A simple script for importing the Processed_Network_dataset from the TON_IoT dataset into your elasticsearch instance with a suggested index mapping in JSON format.
Please note: This script will NOT create an elasticsearch index for you. You need to do this beforehand yourself.
The suggested elasticsearch mapping used by this script can be found in the
elasticsearch_toniot_index_mapping.json
file.
Clone this project into a directory. You'll then need to download the TON_IoT dataset from the official source.
However, only the Processed_Network_dataset part is supported, so it is enough to only download this part.

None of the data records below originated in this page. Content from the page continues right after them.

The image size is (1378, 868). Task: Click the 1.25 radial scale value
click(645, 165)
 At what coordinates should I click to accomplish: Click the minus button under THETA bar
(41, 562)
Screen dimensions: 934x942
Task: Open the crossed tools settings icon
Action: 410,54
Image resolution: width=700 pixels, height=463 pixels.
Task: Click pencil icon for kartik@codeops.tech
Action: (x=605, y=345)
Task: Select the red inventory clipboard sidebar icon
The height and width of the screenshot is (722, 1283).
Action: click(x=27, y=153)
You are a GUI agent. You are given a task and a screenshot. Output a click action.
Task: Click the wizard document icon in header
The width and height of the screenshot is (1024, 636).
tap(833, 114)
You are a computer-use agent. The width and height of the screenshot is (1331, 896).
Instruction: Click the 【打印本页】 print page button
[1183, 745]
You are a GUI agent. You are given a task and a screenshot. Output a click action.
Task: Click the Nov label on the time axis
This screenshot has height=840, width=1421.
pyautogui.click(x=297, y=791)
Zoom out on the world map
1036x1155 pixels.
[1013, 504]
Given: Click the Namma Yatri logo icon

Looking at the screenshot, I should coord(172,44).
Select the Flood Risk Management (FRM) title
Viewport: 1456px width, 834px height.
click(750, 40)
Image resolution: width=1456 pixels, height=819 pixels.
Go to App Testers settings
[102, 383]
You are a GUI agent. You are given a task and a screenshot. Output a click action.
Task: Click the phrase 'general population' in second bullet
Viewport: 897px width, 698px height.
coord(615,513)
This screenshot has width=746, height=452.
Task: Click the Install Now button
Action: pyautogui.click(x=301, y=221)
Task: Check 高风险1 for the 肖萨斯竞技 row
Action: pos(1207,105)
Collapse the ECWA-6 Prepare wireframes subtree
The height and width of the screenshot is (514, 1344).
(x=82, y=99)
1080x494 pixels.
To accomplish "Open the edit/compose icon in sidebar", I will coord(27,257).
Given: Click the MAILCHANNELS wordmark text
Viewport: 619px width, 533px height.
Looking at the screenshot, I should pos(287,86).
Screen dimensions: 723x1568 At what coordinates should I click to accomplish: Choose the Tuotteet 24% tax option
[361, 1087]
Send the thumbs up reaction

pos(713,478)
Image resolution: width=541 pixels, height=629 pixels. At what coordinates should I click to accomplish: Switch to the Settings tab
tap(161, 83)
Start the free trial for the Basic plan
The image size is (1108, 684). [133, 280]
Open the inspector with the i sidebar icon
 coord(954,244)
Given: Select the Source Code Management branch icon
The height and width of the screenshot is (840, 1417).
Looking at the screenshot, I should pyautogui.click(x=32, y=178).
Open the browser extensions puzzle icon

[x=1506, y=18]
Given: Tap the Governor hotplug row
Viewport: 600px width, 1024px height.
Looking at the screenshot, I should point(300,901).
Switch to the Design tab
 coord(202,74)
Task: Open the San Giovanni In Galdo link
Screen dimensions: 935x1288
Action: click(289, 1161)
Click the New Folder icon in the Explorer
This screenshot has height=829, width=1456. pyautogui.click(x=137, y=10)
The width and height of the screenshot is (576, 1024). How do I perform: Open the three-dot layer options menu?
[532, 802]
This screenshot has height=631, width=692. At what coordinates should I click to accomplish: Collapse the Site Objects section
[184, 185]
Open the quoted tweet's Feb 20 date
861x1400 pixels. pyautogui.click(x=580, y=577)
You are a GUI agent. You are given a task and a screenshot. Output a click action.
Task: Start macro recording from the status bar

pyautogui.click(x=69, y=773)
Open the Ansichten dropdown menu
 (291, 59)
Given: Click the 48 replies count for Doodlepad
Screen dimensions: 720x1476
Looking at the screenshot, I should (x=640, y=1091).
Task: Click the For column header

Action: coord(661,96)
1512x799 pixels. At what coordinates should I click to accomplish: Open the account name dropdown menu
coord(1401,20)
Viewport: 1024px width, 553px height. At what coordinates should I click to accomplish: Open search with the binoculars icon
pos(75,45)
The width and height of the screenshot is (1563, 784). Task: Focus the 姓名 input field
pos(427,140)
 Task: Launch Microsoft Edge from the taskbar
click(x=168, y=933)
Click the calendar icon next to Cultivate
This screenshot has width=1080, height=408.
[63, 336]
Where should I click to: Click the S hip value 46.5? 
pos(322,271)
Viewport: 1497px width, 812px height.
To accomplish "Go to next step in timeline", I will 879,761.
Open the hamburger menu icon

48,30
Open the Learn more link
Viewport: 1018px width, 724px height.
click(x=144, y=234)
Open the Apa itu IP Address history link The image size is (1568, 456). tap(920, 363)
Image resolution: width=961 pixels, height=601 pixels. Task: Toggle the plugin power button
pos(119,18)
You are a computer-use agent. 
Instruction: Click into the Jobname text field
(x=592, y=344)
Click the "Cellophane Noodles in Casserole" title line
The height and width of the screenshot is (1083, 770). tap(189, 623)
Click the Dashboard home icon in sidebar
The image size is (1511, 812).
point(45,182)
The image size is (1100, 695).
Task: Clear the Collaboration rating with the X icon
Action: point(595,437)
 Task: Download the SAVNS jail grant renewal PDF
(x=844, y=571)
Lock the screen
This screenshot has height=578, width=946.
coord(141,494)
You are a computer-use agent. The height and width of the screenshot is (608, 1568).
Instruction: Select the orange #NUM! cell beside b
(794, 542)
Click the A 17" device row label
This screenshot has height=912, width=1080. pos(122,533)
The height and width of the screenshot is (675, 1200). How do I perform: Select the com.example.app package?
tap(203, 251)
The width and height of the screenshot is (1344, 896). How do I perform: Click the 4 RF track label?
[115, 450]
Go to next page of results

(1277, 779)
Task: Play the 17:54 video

The dataset comes in 23 separate CSV files (Network_dataset_1.csv
- Network_dataset_23.csv
), which need to be
placed in the data folder of this project.
Next, I recommend using a virtualenv to create a separate python instance besides your default one. To create a
virtualenv, you need to install the package to create one through sudo apt-get install virtualenv
and create the
environment with virtualenv <env_name>
. You can then activate it with source <env_name>/bin/activate
and install
the required packages for this script with pip install -r requirements.txt
.
Finally, you can run this script with python with python run.py -u <es_user> -p <es_password> -i <es_index> [-e <es_host> -p <es_port> -m <http_method> -l]
. See python run.py -h
for a detailed
explanation of all accepted parameters.